READING PASSAGE ->
↓↓↓

Mark Lewis, 05.10.02, 3:00 PM ETSources Echoed In Ambrose's Doctoral Thesis
Stephen Ambrose was awarded a Ph.D. in history from the University of Wisconsin in 1963 after submitting a thesis entitled Upton and the Army, which was published as a book with the same title by the Louisiana University Press in 1964. The book remains in print.Below are comparisons between certain passages in Upton and the original source. The first Ambrose page number provided is from the thesis manuscript; the relevant page number from the book version follows the citation. If the book version is substantially different, it is quoted separately.
Towards an American Army, by Russell Weigley (Columbia University Press, 1962):
Weigley, pg. 218 "That is to say, the general staff agreed to call for a regular army of 281,000 men with veteran reserves to raise it to 500,000, plus a 'Continental Army' of part-time trainees roughly on the Swiss model. The Continental Army was to be a federal rather than a state force, but secured through volunteering."
Ambrose, pg. 233 "They asked for a regular Army of 281,000 men with enough reserves to raise it to 500,000 plus a 'Continental Army' of part-time trainees. The Continental Army was to be a federal rather than a state force, secured through volunteering." (Book version pg. 158.)
A Stillness at Appomattox, by Bruce Catton (Doubleday, 1953):
Catton, pg. 126 "The gunners sent double charges of canister plowing through the Confederate ranks, and at close range the effect was fantastic."
Ambrose, pg. 48 "The gunners sent a double charge of canister through the Confederate ranks." (Book version pg. 35.)
Catton, pp. 125-126 "He was riding his horse back and forth just behind the firing line, the only mounted man in sight, going unhurt by some miracle--every man on his staff was either killed or wounded."
Ambrose, pg. 47 "Most of the day Upton, encouraging his men, rode back and forth just behind the firing line. He remained unhurt even after every member of his staff was either killed or wounded and he was the only mounted man in sight." (Book version pg. 34.)
Under the Old Flag, by James Harrison Wilson (D. Appleton, 1912):
Wilson, Vol. 1, pg. 554 "Although badly wounded in the thigh by a fragment of shell, which laid bare the femoral artery..."
Ambrose, pg. 58 "It tore his thigh muscle open and laid bare the femoral artery..." (Book version pg. 41.)
The Life and Letters of Emory Upton, by Peter Michie (D. Appleton, 1885):
Michie, pg. 5 "However, he used to console himself by saying that a soldier did not need to be an orator, for that, if he ever had to speak, it would be to his men in the face of the enemy, and on such occasions an oration must be necessarily short, and he thought he would be able for that."
Ambrose, pp. 6-7 "He rationalized his shortcoming as not being essential to his goal, saying that soldiers did not need to be orators; if they ever had to make a speech, it would be in the face of the enemy, when orations necessarily are short, and he thought he could handle that." (Book version pg. 7.)
Michie, pg. 5 "He was thin and wiry, quite freckled, his hair standing nearly straight; always in a hurry...he often cut a person off in the middle of a remark with his own reply, which was always to the point."

↑↑↑

TASK REQUIREMENTS ->
a. According to the article on Ambrose's thesis, in what year did Stephen Ambrose receive his Ph.D. from the University of Wisconsin?
b. Quote everything in the article on Ambrose's thesis from "Ambrose, pg. 47" down to "version pg. 41.)".
The data comes from a separate source unrelated to the article on Ambrose's thesis.

GIVEN INFORMATION ->

↓↓↓

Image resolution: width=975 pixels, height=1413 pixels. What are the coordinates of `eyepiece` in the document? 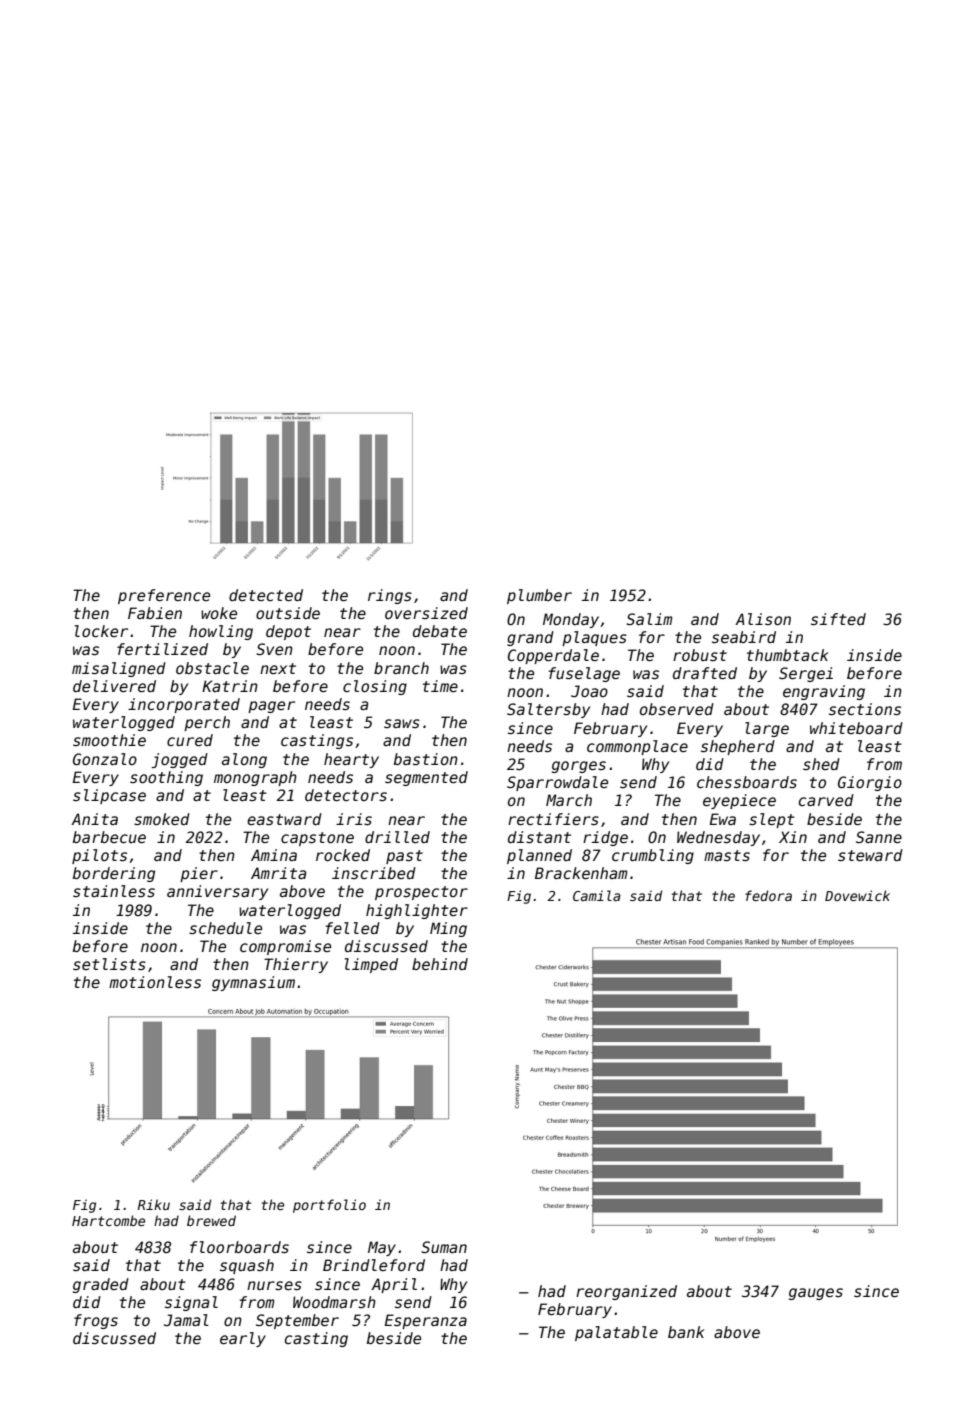 It's located at (739, 801).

↑↑↑

TASK-BY-TASK SOLUTIONS ->
a. 1963

b.
Ambrose, pg. 47 "Most of the day Upton, encouraging his men, rode back and forth just behind the firing line. He remained unhurt even after every member of his staff was either killed or wounded and he was the only mounted man in sight." (Book version pg. 34.)
Under the Old Flag, by James Harrison Wilson (D. Appleton, 1912):
Wilson, Vol. 1, pg. 554 "Although badly wounded in the thigh by a fragment of shell, which laid bare the femoral artery..."
Ambrose, pg. 58 "It tore his thigh muscle open and laid bare the femoral artery..." (Book version pg. 41.)